PASSAGE TO READ START

Grubbs recounts that the duo aimed to focus more on the emotions the music evoked rather than the genre categorization of Your Future Ghost.
“I think because Kate and I both creatively have gone through so many stages where we had so much outside input from so many other people, we started off with a different mindset this time,” said Grubbs.
“We really found this purity about halfway through that completely changed the process. It started a new chapter, and it came from a place of an attitude. It was a feeling. It wasn’t necessarily a genre; it was just a way that these sounds made us feel.”
The Upcoming Debut Album
Voegele confirmed that while the duo are still making a few final creative decisions, their first full length album is nearly complete.
“I think for both of us, the songwriting process for this album reaffirmed that music has always been my outlet. I have the free space to be the most fun, the most ridiculous, the most vulnerable version of myself all at once with this band,” said Voegele.
Voegele confirms that collaborating with Grubbs has unlocked a new level of comfort in vulnerability in her creative process.

PASSAGE TO READ END
SUPPLIED RECORDS START

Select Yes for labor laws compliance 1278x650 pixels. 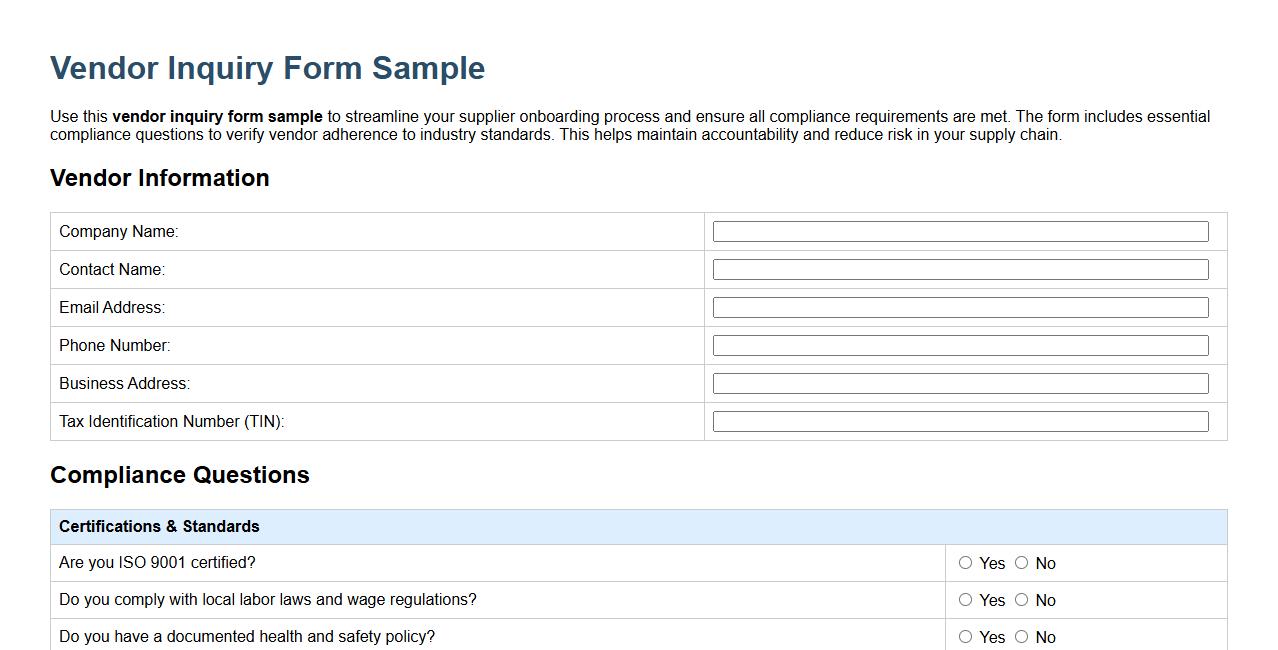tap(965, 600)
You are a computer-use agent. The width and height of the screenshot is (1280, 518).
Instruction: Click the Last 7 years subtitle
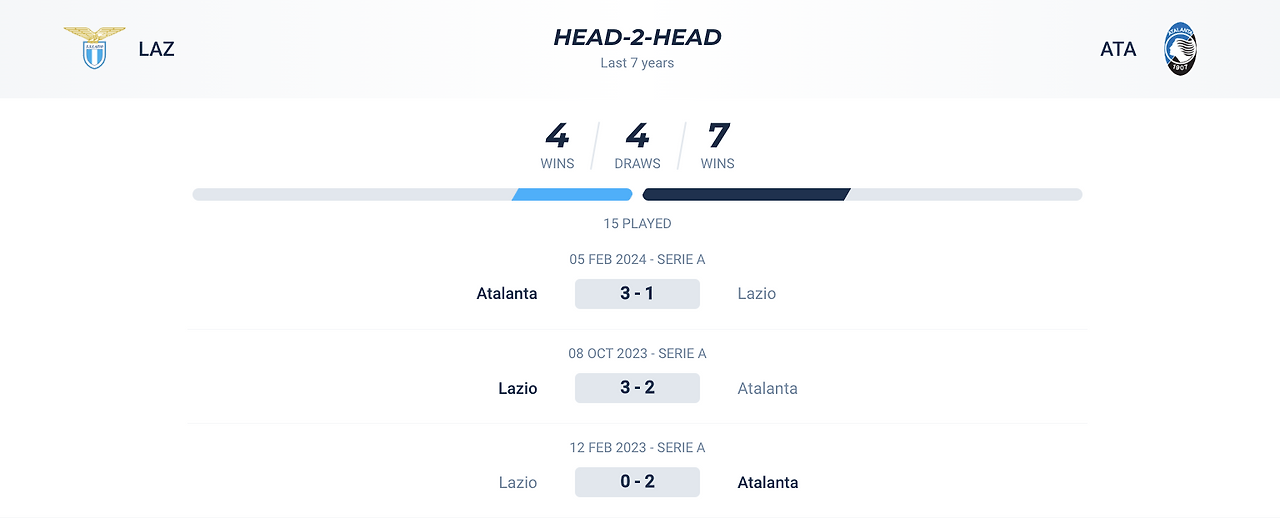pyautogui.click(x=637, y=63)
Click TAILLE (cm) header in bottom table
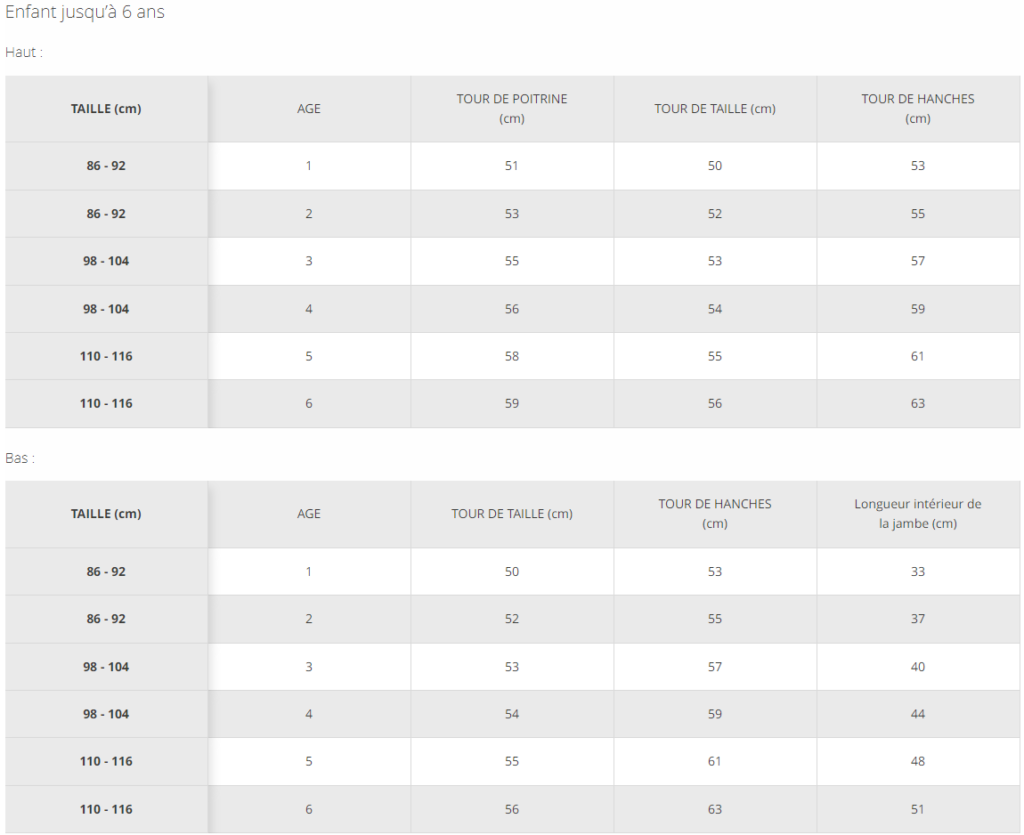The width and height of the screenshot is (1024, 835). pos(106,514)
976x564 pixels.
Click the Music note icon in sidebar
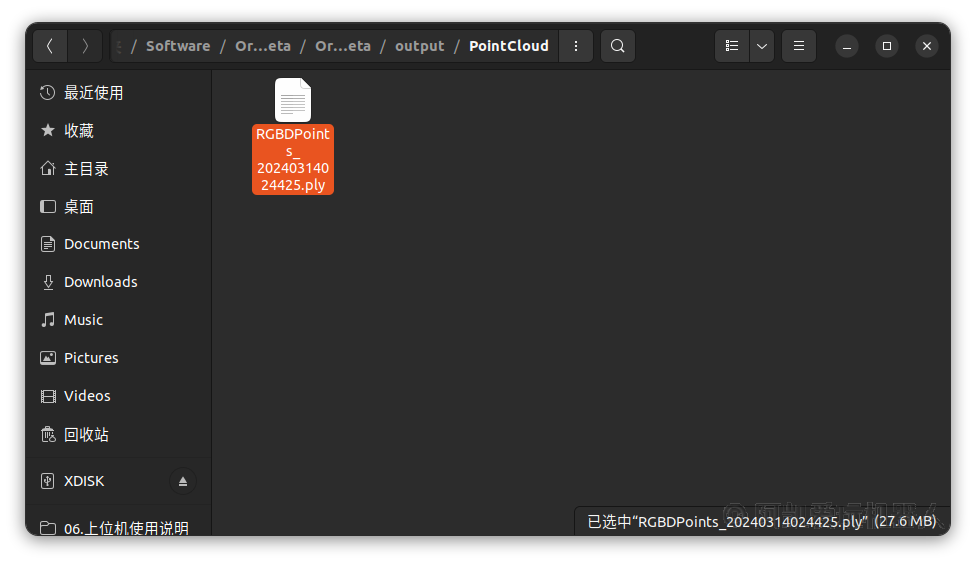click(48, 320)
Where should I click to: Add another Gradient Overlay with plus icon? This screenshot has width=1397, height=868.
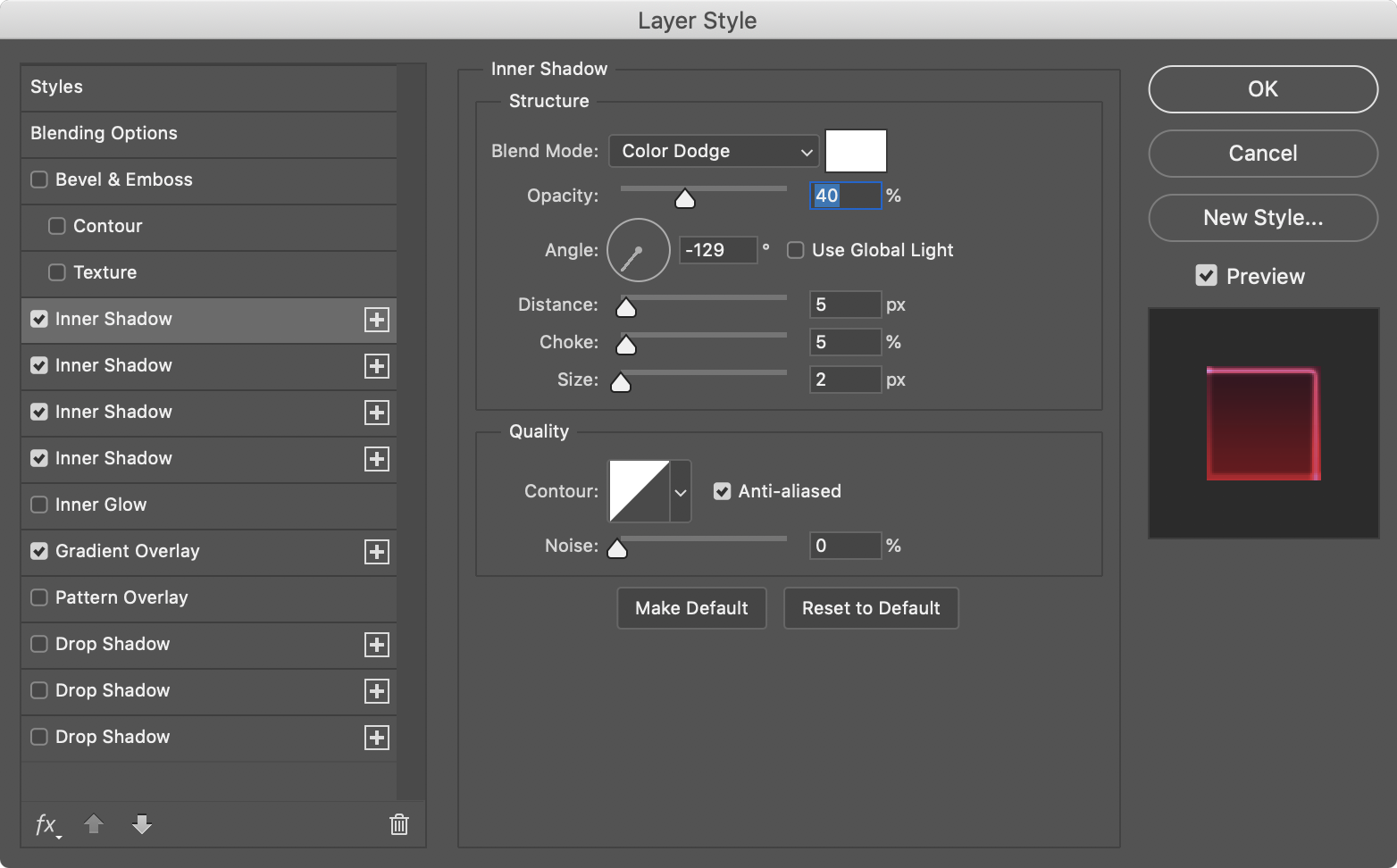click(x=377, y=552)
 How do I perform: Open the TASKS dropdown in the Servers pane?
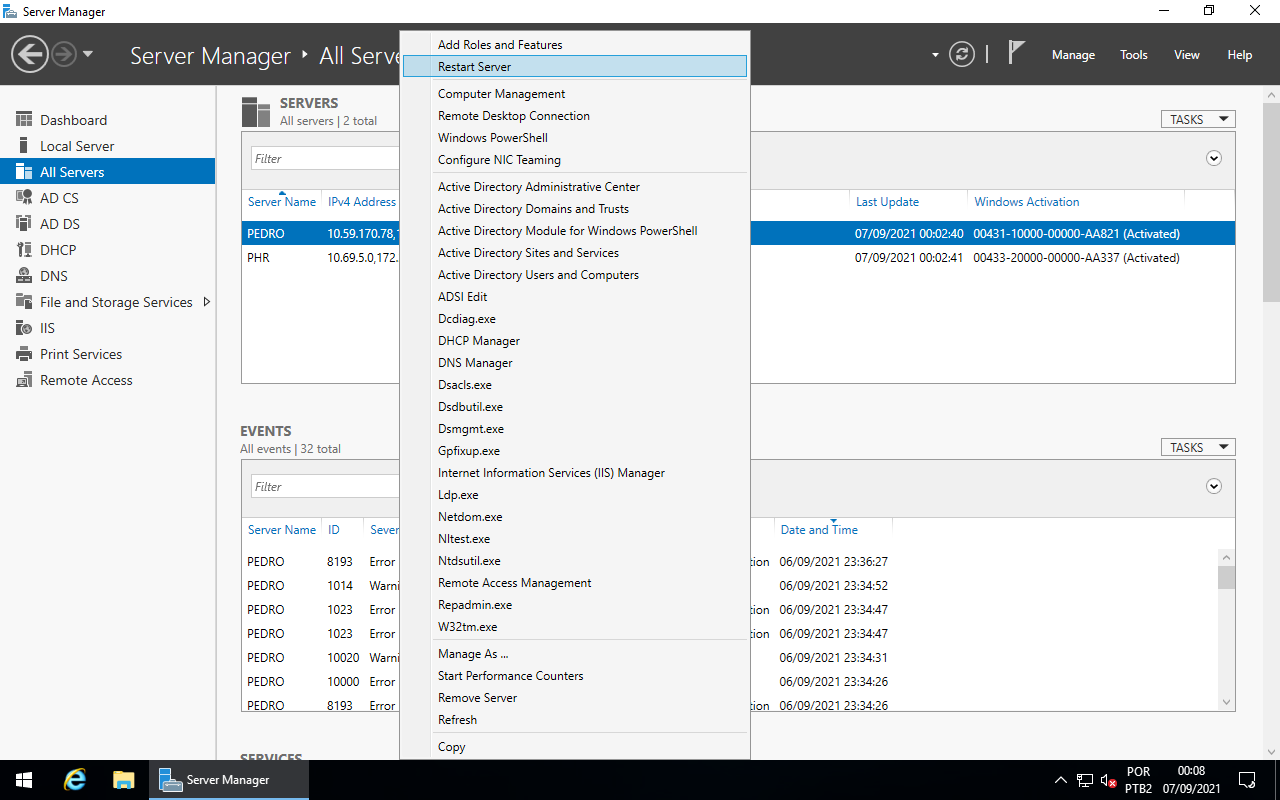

SUPPLIED RECORDS END

_WORK TO COMPLETE_:
A - In the Your Future Ghost passage, what did Voegele confirm about the duo's first full-length album?
B - From the Your Future Ghost passage, copy word for word the part that begins at "The Upcoming Debut" and stops after "is nearly complete.".
C - Decide whether each statement agrees with the Your Future Ghost passage, and back each yes or no with the deciding words quoted from it. (i) Grubbs says the duo began this time with a different mindset. (ii) The duo aimed to focus mainly on how to categorize the music by genre. (iii) Voegele says music has always been her outlet.
The items come from a separate source and have nothing to do with the passage.

_TASK ANSWERS_:
A - It is nearly complete.

B -
The Upcoming Debut Album
Voegele confirmed that while the duo are still making a few final creative decisions, their first full length album is nearly complete.

C -
(i) Yes: "we started off with a different mindset this time"
(ii) No: "focus more on the emotions the music evoked rather than the genre categorization"
(iii) Yes: "music has always been my outlet"